Giro: Osservatore Romano, è la storia di un popolo

'Per questo il ciclismo ha bisogno di eroi'

(ANSA) - CITTA DEL VATICANO, 07 MAG - Il Giro d'Italia "non è un evento soltanto sportivo o sociale: è la storia di un popolo e di una nazione, anzi ne è la sua celebrazione". Lo sottolinea l'Osservatore Romano alla vigilia della partenza del nuovo Giro.
    "Ecco perché il ciclismo ha bisogno di eroi: per imparare a sperare, per saper osare oltre i limiti e gli schemi decisi dall'esterno o dettati da noi", sottolinea il giornale vaticano che accosta questo sport alla fede.

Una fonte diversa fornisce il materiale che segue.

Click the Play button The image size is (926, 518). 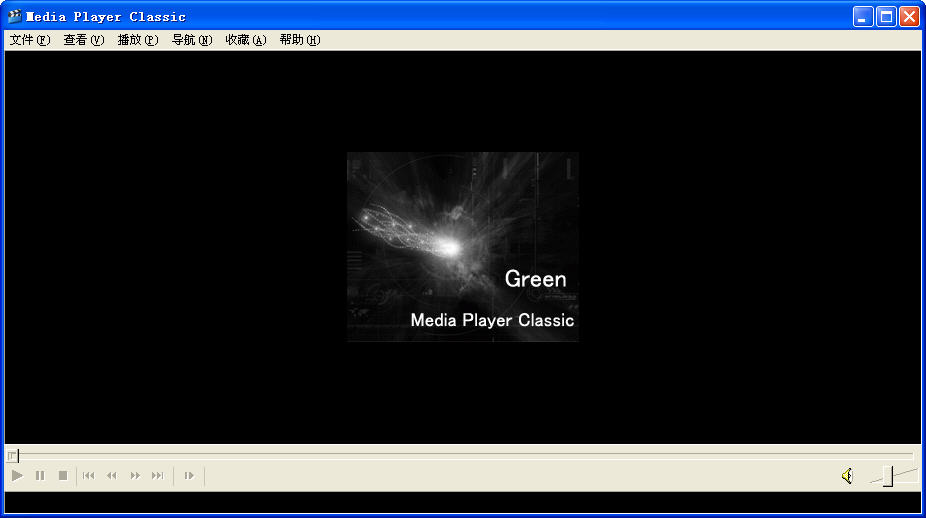pyautogui.click(x=17, y=476)
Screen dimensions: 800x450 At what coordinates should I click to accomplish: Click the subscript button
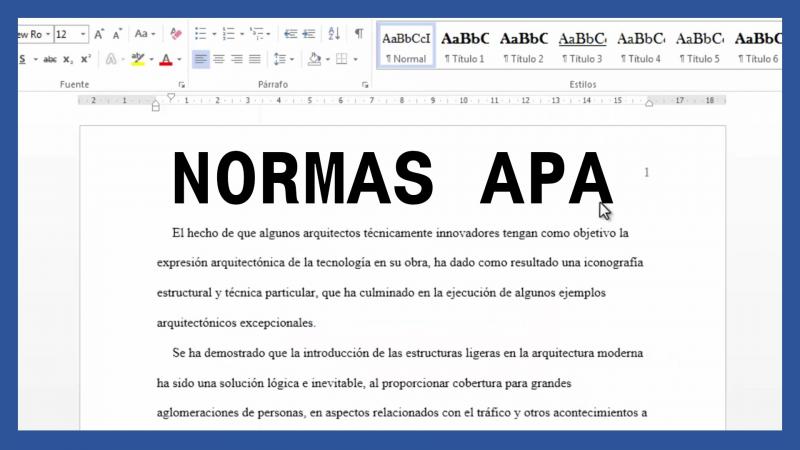(68, 60)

    "La squadra di ciclisti non è mai soltanto un gruppo sportivo: è una famiglia, una comunità, un cenobio, perché è ascolto e accoglienza dei nuovi, è crescita dei giovani nei consigli degli 'anziani', è mentalità da acquisire ed esperienze da fare, fallimenti da capire e ripartenze da tentare. Si muore e si risorge nella squadra, nella relazione con i miei compagni di cammino che vedono qualcosa di me che io non conosco ancora", nota il giornale della Santa Sede. E allora "non è soltanto un gioco di parole accostare l'ascesa all'ascesi cristiana: la sua essenza non consiste forse nel prendersi cura di sé e coltivare un cuore capace di rinunce, speranze, impegno, umiltà, ma anche grinta, realismo, ma anche saper osare, saper andare oltre sé stessi e rinascere?". (ANSA).